## WHAT YOU WILL DO
Write down, unchanged, the entries from the first line through the line holding "Given: Click the blue Scottish". Include no other line.
START RECORDS FOR THE EXERCISE
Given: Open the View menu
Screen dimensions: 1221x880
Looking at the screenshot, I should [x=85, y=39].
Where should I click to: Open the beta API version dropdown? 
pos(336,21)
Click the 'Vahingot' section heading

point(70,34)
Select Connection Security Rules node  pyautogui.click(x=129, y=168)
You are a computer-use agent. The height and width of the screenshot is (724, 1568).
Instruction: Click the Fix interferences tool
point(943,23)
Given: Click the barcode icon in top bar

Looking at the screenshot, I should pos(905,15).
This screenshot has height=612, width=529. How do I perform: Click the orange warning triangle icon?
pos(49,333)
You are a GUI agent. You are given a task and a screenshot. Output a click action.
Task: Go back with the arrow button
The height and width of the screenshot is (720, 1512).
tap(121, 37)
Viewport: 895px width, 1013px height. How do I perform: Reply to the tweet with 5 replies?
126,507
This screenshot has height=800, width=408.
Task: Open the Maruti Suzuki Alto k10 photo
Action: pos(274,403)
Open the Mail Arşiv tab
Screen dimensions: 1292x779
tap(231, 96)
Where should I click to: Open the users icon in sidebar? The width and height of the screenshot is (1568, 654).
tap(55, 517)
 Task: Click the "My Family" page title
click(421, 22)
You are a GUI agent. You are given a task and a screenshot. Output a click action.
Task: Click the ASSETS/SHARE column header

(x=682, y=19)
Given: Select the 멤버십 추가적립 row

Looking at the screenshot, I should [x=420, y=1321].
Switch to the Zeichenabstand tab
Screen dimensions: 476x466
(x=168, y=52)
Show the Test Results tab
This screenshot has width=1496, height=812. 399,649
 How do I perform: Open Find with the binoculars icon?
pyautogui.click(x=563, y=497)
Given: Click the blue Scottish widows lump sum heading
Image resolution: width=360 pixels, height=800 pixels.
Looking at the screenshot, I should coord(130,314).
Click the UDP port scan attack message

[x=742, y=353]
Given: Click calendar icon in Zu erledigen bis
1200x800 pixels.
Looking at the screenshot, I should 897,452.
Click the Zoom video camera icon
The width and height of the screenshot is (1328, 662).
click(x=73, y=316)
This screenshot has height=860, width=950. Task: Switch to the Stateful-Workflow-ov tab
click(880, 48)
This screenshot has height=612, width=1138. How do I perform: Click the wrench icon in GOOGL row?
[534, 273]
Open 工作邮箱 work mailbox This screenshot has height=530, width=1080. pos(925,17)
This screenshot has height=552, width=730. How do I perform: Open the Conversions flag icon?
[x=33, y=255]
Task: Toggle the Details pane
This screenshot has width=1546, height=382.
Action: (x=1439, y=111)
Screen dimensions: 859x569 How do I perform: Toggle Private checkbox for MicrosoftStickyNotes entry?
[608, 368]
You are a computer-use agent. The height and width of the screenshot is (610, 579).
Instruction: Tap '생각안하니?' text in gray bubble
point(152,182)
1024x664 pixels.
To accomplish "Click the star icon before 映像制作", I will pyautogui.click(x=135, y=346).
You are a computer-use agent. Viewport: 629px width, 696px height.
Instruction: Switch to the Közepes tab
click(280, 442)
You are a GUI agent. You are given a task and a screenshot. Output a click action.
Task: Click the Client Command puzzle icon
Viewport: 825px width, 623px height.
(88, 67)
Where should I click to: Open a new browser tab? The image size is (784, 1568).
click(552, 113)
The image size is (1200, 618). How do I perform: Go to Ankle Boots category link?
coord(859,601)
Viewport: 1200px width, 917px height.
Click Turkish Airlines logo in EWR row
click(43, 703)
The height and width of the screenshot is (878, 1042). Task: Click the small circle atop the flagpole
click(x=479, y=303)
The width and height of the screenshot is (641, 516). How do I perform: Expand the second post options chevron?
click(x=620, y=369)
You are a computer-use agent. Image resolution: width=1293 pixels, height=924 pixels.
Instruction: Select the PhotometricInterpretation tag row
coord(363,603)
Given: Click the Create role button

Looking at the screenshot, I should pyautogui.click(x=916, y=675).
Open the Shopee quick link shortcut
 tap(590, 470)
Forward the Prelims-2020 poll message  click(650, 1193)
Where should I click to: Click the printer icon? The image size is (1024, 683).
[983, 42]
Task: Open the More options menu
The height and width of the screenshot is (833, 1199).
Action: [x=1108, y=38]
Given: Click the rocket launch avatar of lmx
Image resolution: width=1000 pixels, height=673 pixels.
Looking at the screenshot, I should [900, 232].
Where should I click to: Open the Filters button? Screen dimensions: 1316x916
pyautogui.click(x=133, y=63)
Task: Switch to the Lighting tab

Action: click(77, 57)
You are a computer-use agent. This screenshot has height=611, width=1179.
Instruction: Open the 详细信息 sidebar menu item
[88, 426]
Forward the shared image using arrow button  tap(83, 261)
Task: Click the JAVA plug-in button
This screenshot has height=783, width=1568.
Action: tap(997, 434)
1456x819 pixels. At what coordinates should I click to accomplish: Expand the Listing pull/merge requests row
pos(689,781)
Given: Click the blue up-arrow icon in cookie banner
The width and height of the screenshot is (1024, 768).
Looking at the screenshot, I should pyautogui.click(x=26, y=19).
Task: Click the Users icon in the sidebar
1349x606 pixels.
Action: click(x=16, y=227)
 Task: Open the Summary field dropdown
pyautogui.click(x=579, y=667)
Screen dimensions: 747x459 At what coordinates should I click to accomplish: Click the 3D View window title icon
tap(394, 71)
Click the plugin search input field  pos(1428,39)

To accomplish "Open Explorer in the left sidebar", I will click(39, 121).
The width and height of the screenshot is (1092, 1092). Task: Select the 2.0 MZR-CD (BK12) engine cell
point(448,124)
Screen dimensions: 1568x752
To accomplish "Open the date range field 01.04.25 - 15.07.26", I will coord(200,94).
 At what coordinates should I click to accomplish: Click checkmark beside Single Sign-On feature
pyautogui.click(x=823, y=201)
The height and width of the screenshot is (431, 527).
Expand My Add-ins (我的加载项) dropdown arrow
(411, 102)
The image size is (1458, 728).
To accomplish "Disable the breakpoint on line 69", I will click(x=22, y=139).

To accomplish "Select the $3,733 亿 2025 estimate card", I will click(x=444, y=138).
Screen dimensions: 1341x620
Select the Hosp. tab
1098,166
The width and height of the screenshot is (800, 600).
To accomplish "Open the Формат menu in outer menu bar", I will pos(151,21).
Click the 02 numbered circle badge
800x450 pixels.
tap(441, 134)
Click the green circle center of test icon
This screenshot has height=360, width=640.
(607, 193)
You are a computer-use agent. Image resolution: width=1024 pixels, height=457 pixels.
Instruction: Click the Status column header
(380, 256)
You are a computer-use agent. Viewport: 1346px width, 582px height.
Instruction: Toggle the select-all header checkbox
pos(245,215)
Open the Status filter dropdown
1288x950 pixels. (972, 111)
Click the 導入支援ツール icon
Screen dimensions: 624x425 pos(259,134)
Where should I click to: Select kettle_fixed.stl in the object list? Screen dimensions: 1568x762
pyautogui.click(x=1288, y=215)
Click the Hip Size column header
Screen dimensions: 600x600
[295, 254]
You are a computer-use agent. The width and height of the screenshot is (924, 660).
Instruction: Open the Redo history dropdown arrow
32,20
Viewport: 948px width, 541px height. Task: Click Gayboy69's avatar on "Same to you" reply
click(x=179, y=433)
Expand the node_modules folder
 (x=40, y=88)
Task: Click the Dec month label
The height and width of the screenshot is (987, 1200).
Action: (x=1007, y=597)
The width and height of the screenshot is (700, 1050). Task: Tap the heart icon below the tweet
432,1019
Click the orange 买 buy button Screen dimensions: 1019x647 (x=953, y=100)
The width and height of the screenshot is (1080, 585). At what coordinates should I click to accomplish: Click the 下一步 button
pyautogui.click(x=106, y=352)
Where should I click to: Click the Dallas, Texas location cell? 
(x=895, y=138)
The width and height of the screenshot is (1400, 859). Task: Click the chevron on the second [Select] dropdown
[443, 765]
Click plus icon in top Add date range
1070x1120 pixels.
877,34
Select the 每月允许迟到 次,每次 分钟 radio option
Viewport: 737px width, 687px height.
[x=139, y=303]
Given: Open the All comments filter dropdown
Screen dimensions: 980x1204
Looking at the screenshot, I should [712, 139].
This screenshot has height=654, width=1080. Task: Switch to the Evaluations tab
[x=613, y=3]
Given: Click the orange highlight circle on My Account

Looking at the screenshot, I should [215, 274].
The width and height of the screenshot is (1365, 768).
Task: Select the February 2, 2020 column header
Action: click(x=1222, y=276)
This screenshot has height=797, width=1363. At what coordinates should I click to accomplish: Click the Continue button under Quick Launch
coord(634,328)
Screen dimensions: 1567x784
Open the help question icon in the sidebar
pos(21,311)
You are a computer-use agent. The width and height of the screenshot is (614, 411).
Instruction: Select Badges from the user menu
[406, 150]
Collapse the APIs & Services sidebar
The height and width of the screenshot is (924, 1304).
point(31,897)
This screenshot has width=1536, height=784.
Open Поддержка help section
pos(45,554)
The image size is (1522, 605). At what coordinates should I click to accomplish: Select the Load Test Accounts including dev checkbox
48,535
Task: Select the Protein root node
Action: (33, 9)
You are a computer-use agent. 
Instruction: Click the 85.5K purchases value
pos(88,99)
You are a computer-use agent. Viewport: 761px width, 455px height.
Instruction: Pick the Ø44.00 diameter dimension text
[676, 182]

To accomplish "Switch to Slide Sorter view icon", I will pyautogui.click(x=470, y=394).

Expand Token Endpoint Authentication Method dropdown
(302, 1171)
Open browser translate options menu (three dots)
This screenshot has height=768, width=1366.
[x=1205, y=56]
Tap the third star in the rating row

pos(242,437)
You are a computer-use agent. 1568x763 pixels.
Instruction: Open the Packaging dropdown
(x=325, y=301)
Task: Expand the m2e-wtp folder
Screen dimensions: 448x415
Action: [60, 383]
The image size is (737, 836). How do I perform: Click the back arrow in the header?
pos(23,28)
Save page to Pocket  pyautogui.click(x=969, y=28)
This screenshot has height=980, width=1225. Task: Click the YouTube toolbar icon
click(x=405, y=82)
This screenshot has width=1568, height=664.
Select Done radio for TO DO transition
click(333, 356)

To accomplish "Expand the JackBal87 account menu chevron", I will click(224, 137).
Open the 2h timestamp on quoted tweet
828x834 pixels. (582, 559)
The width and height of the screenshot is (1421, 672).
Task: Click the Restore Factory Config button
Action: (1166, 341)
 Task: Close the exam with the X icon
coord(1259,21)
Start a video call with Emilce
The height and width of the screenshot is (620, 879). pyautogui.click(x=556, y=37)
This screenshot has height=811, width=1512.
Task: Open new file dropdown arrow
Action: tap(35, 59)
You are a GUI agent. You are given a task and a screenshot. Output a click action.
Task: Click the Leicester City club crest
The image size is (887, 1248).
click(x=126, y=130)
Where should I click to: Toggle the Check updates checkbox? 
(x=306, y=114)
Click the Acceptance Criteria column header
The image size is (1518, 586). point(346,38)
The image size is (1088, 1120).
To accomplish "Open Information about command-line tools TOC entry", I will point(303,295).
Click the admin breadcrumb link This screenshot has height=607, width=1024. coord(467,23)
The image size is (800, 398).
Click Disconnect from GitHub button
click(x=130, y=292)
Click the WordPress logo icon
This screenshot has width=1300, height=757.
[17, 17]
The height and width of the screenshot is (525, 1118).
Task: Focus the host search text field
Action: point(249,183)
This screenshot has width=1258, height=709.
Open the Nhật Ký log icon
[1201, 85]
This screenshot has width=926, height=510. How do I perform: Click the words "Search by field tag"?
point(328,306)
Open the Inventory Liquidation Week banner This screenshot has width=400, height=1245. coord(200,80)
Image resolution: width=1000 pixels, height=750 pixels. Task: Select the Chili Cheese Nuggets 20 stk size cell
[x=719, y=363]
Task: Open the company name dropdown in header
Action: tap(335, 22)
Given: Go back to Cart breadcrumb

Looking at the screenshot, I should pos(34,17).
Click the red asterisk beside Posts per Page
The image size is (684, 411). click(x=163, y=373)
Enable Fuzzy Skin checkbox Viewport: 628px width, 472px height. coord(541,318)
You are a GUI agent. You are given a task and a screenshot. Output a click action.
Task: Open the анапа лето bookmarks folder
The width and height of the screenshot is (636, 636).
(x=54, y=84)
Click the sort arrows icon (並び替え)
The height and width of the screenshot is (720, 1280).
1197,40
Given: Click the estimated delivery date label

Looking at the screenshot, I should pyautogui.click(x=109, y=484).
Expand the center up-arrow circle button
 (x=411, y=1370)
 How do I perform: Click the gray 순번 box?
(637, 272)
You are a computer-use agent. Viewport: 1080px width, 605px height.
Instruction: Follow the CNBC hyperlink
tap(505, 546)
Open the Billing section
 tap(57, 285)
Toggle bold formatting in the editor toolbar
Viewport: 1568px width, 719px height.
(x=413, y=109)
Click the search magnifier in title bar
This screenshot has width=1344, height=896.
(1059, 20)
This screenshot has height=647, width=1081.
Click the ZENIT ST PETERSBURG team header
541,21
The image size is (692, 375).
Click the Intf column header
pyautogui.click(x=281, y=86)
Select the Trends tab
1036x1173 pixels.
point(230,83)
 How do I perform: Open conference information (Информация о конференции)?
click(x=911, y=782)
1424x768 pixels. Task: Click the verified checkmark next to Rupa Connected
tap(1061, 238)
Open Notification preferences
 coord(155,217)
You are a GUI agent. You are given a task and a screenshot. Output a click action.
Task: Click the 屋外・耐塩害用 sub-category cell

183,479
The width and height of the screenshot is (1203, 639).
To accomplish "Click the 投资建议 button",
END RECORDS FOR THE EXERCISE
## SOLUTION BELOW
Given: Open the View menu
Screen dimensions: 1221x880
Looking at the screenshot, I should [x=85, y=39].
Where should I click to: Open the beta API version dropdown? 
pos(336,21)
Click the 'Vahingot' section heading

point(70,34)
Select Connection Security Rules node  pyautogui.click(x=129, y=168)
You are a computer-use agent. The height and width of the screenshot is (724, 1568).
Instruction: Click the Fix interferences tool
point(943,23)
Given: Click the barcode icon in top bar

Looking at the screenshot, I should pos(905,15).
This screenshot has height=612, width=529. How do I perform: Click the orange warning triangle icon?
pos(49,333)
You are a GUI agent. You are given a task and a screenshot. Output a click action.
Task: Go back with the arrow button
The height and width of the screenshot is (720, 1512).
tap(121, 37)
Viewport: 895px width, 1013px height. How do I perform: Reply to the tweet with 5 replies?
126,507
This screenshot has height=800, width=408.
Task: Open the Maruti Suzuki Alto k10 photo
Action: pos(274,403)
Open the Mail Arşiv tab
Screen dimensions: 1292x779
tap(231, 96)
Where should I click to: Open the users icon in sidebar? The width and height of the screenshot is (1568, 654).
tap(55, 517)
 Task: Click the "My Family" page title
click(421, 22)
You are a GUI agent. You are given a task and a screenshot. Output a click action.
Task: Click the ASSETS/SHARE column header

(x=682, y=19)
Given: Select the 멤버십 추가적립 row

Looking at the screenshot, I should [x=420, y=1321].
Switch to the Zeichenabstand tab
Screen dimensions: 476x466
(x=168, y=52)
Show the Test Results tab
This screenshot has width=1496, height=812. 399,649
 How do I perform: Open Find with the binoculars icon?
pyautogui.click(x=563, y=497)
Given: Click the blue Scottish widows lump sum heading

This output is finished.